Kaganovich was sent off to the Urals to head a chemical factory in the industrial town of Azbest, where he did badly, bullying subordinates. Whenever there was an accident at the plant, Kaganovich, in true Stalinist style, started a hunt for wreckers. Malenkov, in his early fifties, got a similar posting in Kazakhstan, heading a hydroelectric plant (he had originally trained as an electrical engineer). Like Molotov, he worked hard and did well, establishing himself as a “liberal” director, making friends, and settling so fully into local life that he was elected as a delegate to the regional party conference. This very much annoyed Khrushchev and earned Malenkov an official rebuke for “seeking cheap popularity.” He was then moved from Ust-Kamenogorsk to Ekibastuz, as a director of another smaller power plant, where for ten years he and his wife had a lonely time, under blatant KGB supervision and afraid that if they made friends, they would get them into trouble.

....

__Tasks to complete__:
a: According to the passage about Kaganovich and Malenkov, what had Malenkov originally trained as?
b: List every geographic place named in the passage about Kaganovich and Malenkov.
The rows have no connection to the passage about Kaganovich and Malenkov.

....

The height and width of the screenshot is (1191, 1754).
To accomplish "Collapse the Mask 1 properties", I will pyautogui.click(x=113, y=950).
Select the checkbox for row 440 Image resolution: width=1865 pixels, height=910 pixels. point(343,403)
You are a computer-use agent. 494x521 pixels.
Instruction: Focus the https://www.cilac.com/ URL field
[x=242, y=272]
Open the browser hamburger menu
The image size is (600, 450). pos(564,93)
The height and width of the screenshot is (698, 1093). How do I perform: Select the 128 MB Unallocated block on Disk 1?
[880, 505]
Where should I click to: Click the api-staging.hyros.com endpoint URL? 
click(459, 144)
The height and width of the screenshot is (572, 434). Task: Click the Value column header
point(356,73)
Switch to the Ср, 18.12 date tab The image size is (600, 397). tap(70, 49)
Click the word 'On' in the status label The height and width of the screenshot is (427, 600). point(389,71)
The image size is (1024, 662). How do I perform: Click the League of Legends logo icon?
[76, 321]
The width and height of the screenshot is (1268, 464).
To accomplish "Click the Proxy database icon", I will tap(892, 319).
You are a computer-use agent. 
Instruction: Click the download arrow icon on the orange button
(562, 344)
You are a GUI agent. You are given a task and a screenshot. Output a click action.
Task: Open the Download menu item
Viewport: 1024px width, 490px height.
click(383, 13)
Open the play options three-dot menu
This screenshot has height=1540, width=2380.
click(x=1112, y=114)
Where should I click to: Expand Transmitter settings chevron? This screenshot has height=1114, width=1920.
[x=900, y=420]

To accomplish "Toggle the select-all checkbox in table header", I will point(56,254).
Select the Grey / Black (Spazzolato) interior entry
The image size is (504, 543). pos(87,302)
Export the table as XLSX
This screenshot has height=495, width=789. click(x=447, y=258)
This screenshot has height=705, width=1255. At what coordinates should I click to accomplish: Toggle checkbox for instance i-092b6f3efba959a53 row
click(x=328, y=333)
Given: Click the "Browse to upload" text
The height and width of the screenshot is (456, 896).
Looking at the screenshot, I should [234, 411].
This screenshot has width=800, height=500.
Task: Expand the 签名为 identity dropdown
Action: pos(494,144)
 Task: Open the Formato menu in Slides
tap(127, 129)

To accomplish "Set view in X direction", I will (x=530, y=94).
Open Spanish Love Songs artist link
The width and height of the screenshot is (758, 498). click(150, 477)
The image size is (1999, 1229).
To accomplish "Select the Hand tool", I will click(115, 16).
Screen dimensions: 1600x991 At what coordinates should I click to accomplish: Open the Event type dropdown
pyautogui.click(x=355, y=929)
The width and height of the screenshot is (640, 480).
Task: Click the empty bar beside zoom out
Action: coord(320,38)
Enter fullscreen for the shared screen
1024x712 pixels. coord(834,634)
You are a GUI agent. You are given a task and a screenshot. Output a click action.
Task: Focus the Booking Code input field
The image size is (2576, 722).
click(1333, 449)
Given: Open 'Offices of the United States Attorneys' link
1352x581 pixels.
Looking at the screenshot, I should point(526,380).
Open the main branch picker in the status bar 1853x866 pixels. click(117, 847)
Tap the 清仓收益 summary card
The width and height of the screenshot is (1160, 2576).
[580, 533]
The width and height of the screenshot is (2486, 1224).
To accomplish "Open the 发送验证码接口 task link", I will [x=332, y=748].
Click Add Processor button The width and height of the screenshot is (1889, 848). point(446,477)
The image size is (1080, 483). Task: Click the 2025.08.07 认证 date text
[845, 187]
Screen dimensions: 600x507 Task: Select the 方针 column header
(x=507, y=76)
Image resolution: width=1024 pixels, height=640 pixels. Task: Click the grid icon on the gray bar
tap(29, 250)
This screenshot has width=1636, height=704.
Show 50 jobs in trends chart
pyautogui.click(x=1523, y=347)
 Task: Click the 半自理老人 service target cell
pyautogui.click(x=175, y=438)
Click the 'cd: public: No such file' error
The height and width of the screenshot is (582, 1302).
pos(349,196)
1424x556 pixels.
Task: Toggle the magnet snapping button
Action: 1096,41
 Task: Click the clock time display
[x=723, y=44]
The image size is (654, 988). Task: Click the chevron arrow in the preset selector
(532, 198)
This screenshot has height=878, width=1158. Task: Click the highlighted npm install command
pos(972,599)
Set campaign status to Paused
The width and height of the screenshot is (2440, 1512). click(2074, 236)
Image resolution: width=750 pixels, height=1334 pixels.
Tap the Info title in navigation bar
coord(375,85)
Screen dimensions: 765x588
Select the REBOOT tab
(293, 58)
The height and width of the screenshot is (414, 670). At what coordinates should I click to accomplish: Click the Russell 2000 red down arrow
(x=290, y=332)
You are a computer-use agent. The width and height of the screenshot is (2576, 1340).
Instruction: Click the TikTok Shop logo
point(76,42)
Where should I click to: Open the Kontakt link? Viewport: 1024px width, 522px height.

....

__Final answers__:
a: An electrical engineer.

b: The Urals, Azbest, Kazakhstan, Ust-Kamenogorsk, Ekibastuz